_READING PASSAGE_:
------------------------------------

EBITDA decreased $6.9 million, or 32% to $28.7 million for the six months ended
June 30, 1999 from $21.8 million for the same period of 1998. The decrease was
due to the increases in cost of sales and SG&A expenses which offset the
increases in revenues as discussed above.
EBITDA consists of net income (loss) before net interest, income taxes,
depreciation and amortization, non-cash stock compensation and, for the quarter
and year-to-date periods ended June 30, 1999, includes
a gain of approximately $0.4 million associated with the elimination of the
Company's switched resale line of business. EBITDA is a measure commonly used
in the telecommunications industry and is presented to assist in understanding
the Company's operating results. However, it is not intended to represent
cash flow or results of operations in accordance with generally accepted
accounting principles.
NET LOSS & NET LOSS APPLICABLE TO COMMON STOCKHOLDERS
As a result of the previously discussed increases in revenues, cost of
sales, operating expenses, depreciation and amortization, and interest income
and expense, net loss increased $26.9 million, or 83%, to $59.4 million for the
quarter ended June 30, 1999, from a loss of $32.4 million for the quarter ended
June 30, 1998. Net loss increased $52.0 million, or 81% to $116.6 million for
the six months ended June 30, 1999 from $64.5 million for the same period of
1998. Furthermore, net loss applicable to common stockholders increased $28.3
million, or 69%, to $69.4 million for the quarter ended June 30, 1999, from a
loss of $41.1 million for the same period of 1998. For the six months ended June
30, 1999, net loss applicable to common stockholders increased $54.6 million, or
67%, to $136.3 million from $81.6 million for the same period of 1998. These
increases to net loss applicable to common stockholders are attributable to the
changes mentioned above, as well as, an increase in preferred stock dividends
and accretion related to the 14 3/4% Preferred Stock and the 12 3/4% Preferred
Stock.
LIQUIDITY AND CAPITAL RESOURCES
The Company's further development and enhancement of new services, the
continued development, construction, expansion, operation and potential
acquisition of networks will require substantial capital expenditures. The
funding of these expenditures is dependent upon the Company's ability to raise
substantial financing. From the Company's inception through June 30, 1999, the
Company has raised net proceeds of approximately $1.0 billion from debt and
equity financings. The Company's cash, cash equivalent and restricted cash
decreased $222.5 million for the six months ended June 30, 1999, due to capital
expended for the expansion of the Company's infrastructure and services and to
fund negative cash flow, including principal and interest payments. The Company
expects to incur additional capital expenditures for the expansion of its
infrastructure and services and to fund negative cash flow in the future. At
June 30, 1999, the Company had approximately $152.1 million of cash, cash
equivalents and restricted cash available for such purposes. The Company
continues to consider potential acquisitions or other arrangements that may fit
the Company's strategic plan. Any such acquisitions or arrangements that the
Company might consider are likely to require additional equity or debt
financing, which the Company will seek to obtain as required and which may also
require that the Company obtain the consent of its debt holders.

------------------------------------

Data items
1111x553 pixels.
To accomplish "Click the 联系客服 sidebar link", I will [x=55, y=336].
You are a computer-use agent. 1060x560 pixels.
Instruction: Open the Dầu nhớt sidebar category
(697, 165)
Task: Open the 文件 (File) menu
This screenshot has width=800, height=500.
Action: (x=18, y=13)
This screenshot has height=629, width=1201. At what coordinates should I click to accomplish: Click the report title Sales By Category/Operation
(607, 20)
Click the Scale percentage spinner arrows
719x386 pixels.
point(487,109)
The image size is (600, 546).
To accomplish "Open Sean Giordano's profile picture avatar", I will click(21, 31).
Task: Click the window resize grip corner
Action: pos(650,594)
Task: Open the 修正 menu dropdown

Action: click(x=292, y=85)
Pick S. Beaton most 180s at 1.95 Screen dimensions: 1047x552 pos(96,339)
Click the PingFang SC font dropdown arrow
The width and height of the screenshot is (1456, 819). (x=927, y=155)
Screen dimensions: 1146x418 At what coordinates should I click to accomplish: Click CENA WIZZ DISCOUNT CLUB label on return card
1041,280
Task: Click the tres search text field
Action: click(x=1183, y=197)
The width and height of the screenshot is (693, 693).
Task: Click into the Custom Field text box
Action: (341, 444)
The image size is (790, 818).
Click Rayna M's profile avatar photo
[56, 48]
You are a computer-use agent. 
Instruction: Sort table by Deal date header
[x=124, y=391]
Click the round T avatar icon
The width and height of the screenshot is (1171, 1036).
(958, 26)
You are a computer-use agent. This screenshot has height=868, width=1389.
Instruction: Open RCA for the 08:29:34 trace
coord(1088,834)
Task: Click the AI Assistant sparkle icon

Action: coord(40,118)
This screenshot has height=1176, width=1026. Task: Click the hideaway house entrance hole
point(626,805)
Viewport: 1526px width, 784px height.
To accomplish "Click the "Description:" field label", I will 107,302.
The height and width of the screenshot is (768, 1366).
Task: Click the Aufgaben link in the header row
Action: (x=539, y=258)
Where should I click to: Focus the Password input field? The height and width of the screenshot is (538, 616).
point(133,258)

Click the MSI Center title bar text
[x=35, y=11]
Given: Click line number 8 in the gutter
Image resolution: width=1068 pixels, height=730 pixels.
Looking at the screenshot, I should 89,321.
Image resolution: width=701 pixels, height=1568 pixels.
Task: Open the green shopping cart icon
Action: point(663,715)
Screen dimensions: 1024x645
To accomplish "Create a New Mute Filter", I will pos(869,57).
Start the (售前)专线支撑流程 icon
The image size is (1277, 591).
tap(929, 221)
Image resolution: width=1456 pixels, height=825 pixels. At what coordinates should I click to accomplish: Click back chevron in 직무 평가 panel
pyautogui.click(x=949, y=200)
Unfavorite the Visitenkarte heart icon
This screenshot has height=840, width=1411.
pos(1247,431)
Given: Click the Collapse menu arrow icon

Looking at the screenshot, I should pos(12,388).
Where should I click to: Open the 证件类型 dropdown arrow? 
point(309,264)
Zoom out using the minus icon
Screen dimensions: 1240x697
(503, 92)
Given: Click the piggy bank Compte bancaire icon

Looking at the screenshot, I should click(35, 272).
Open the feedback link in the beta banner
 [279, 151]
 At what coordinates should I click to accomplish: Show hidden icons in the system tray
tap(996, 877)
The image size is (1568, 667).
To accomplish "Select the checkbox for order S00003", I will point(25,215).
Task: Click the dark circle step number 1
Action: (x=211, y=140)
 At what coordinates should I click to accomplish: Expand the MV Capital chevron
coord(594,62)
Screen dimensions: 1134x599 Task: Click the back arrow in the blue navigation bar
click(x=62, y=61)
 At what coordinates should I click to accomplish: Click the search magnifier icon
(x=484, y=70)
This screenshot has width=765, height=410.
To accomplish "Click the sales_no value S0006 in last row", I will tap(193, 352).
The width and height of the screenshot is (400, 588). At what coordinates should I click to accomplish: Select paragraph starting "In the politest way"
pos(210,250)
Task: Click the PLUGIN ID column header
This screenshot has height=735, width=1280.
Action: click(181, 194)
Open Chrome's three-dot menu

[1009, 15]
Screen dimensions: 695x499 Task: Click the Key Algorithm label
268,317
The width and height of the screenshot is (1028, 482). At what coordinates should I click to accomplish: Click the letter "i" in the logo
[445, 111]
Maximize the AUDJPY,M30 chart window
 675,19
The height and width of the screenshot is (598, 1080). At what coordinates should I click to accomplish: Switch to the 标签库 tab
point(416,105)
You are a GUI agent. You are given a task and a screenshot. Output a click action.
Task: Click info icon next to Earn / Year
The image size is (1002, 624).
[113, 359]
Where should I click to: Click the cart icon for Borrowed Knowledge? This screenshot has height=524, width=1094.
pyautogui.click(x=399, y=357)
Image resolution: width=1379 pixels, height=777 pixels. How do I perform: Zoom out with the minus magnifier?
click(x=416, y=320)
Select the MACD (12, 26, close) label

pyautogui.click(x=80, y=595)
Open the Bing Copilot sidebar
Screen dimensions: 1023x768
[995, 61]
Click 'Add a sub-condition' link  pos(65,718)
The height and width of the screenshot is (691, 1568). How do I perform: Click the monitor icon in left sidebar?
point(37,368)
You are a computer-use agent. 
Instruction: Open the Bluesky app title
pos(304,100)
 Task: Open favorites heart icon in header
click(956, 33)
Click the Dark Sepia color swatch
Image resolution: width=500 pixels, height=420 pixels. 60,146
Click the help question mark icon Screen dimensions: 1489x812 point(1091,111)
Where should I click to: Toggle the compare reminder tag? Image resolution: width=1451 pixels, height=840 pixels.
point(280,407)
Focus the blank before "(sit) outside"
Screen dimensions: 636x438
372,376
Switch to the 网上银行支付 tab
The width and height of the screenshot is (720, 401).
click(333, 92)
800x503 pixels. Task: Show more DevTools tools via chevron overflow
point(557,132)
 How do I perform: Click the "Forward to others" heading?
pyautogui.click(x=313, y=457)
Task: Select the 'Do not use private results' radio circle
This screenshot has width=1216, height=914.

------------------------------------

_SET OF TASKS_:
(1) According to the financial report, what net proceeds had the Company raised from debt and equity financings from its inception through June 30, 1999?
(2) List each thing that, according to the financial report, net income (loss) is measured before in arriving at EBITDA.
The data items stand apart from the financial report and are separate material.

_THE RESULTS_:
(1) Approximately $1.0 billion.

(2) Net interest, income taxes, depreciation and amortization, and non-cash stock compensation.